Published online by Cambridge University Press: 05 September 2012
Introduction
Expected utility provides a framework for the analysis of agents' attitudes toward risk. In this chapter we present a formal definition of risk aversion and introduce measures of the intensity of risk aversion such as the Arrow–Pratt measures and risk compensation. The main result of this chapter, the Pratt Theorem, establishes the equivalence of these different measures of risk aversion.

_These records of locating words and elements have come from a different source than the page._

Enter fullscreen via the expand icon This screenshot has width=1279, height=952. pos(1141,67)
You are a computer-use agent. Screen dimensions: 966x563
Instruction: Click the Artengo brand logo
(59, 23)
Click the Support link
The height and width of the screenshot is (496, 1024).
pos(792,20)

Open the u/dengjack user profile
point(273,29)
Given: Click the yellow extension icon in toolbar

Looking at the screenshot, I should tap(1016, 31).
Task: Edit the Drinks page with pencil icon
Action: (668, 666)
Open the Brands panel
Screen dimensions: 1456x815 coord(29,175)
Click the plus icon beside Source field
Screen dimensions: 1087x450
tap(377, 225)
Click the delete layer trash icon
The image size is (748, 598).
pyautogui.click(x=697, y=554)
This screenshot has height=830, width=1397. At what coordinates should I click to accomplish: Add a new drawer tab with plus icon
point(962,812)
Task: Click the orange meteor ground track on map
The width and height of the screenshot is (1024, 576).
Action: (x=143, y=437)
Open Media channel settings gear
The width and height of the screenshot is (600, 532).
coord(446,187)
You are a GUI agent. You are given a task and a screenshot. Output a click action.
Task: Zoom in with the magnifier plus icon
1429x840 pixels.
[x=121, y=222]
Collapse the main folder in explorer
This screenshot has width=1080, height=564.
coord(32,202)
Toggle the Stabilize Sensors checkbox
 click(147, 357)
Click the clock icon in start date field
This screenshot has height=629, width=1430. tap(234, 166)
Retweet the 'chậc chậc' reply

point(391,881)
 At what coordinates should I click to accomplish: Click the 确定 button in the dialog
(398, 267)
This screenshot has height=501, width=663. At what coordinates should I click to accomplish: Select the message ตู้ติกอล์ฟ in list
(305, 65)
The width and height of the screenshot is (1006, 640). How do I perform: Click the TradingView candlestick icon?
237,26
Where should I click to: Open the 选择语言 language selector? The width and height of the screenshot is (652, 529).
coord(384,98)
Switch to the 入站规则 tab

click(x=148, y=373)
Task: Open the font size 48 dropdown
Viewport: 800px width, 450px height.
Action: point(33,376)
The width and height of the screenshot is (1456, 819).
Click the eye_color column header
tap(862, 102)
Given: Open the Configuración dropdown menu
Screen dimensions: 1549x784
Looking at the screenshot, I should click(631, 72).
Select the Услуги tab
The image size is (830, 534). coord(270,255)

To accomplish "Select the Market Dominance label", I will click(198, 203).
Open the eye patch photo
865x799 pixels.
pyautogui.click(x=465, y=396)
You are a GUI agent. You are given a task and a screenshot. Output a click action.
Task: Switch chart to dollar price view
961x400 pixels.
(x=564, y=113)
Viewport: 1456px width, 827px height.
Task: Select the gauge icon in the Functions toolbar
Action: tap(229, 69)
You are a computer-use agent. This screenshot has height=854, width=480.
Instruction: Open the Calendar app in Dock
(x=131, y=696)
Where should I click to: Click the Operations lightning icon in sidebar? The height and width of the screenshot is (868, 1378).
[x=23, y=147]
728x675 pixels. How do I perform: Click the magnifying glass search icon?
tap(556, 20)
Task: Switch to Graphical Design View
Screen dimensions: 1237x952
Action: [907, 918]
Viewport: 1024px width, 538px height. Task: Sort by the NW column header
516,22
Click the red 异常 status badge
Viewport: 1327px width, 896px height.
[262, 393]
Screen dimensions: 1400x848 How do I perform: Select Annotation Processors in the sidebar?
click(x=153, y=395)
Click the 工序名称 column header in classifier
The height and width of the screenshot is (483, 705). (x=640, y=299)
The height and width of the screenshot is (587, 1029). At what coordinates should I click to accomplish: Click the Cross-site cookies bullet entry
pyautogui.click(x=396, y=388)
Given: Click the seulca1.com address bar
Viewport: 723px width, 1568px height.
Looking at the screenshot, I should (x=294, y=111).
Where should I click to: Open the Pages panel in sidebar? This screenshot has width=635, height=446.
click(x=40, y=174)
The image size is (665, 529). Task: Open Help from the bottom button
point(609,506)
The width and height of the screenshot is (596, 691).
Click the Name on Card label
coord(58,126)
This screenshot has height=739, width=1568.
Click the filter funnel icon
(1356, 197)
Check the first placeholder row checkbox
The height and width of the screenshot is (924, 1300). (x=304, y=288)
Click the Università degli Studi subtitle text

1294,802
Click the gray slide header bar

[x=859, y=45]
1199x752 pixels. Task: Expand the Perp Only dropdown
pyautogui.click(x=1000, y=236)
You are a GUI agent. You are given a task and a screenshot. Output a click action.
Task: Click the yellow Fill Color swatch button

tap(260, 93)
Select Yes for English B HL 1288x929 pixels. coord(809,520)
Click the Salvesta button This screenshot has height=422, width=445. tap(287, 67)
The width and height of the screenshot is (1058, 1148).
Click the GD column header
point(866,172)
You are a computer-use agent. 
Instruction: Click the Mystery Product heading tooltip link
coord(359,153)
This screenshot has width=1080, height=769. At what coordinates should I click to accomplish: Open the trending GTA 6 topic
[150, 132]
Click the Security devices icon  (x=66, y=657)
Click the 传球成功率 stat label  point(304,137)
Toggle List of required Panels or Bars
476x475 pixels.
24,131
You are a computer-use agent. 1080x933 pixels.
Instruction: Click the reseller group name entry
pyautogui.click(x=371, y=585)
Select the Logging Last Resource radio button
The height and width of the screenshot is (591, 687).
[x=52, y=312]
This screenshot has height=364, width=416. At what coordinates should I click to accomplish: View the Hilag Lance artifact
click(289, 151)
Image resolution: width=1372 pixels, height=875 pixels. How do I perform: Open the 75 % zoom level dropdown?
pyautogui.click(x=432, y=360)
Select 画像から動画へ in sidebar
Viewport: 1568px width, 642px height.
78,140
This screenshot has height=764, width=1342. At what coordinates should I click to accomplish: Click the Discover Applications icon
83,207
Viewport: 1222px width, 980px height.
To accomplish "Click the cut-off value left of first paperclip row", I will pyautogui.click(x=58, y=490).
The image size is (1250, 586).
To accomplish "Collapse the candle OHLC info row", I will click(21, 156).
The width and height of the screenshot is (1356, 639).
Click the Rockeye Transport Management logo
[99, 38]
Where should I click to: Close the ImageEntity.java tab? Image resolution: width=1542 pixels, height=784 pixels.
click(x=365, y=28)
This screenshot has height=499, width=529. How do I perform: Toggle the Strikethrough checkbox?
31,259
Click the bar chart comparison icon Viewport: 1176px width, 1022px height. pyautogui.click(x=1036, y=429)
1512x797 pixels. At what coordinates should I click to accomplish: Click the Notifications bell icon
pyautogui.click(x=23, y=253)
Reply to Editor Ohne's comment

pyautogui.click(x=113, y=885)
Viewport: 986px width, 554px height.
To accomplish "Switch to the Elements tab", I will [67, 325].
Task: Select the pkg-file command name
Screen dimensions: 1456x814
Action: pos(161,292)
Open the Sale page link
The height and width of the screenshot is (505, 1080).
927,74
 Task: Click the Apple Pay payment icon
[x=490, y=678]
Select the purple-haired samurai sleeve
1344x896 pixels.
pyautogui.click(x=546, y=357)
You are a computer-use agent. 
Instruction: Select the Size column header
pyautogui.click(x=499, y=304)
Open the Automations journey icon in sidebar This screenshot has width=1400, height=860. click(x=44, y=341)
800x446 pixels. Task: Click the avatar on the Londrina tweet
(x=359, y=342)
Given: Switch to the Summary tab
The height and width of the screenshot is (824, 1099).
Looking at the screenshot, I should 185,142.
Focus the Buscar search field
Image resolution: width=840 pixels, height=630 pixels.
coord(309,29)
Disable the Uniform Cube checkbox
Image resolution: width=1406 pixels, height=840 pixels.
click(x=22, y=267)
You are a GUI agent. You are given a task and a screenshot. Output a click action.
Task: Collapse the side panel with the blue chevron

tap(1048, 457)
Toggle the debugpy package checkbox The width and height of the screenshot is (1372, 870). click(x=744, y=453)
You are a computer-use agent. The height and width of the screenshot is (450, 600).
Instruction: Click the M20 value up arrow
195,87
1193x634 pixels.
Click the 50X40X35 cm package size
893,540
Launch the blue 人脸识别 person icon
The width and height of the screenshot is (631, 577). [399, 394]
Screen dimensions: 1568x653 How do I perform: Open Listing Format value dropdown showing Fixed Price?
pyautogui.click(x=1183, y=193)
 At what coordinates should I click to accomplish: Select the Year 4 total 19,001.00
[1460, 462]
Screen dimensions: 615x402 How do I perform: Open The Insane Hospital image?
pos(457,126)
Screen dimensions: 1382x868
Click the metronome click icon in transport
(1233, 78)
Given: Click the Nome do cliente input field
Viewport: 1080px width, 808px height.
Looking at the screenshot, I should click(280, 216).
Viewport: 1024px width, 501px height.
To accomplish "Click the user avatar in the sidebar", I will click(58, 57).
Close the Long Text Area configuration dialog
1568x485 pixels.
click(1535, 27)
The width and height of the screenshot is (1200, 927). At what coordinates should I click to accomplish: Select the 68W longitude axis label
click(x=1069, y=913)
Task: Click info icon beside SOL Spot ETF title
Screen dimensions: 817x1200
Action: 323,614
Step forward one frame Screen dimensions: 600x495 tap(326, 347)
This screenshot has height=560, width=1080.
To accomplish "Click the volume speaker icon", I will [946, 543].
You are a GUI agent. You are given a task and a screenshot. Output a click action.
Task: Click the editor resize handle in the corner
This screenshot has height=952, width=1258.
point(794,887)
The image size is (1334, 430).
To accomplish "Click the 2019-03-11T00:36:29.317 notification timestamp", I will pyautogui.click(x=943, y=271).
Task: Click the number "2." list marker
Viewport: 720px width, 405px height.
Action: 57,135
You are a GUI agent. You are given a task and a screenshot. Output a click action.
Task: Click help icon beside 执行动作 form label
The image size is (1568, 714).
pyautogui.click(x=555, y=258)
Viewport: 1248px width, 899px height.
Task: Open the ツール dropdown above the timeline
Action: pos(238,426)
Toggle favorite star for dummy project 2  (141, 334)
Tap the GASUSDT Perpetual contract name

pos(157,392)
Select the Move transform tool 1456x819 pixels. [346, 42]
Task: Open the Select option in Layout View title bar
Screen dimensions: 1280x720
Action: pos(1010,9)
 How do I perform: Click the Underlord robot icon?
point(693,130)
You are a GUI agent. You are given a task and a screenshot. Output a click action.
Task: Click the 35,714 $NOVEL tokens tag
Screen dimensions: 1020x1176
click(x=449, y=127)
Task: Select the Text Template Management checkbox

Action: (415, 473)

Agents' preferences over risky consumption plans are assumed to have an expected utility representation with continuous von Neumann–Morgenstern utility functions. The consumption plans in the domain of an expected utility function may be defined either narrowly or broadly. The axioms of expected utility imply that any consumption plan can be viewed as a random variable on the set S of states equipped with an agent's subjective probability measure. Thus, if the objects of choice are specified as the consumption plans that emerge from the axioms of expected utility, these are appropriately defined narrowly as random variables that can take S values with given probabilities. However, the analysis of this chapter applies equally well if consumption plans are broadly interpreted as arbitrary random variables (that is, as random variables with an arbitrary number of realizations and arbitrary probabilities). The choice between these interpretations is a matter of taste.
Except in Section 9.10, it is assumed that date-0 consumption does not enter the utility functions, and throughout it is assumed that there are at least two states at date 1, S ≥ 2.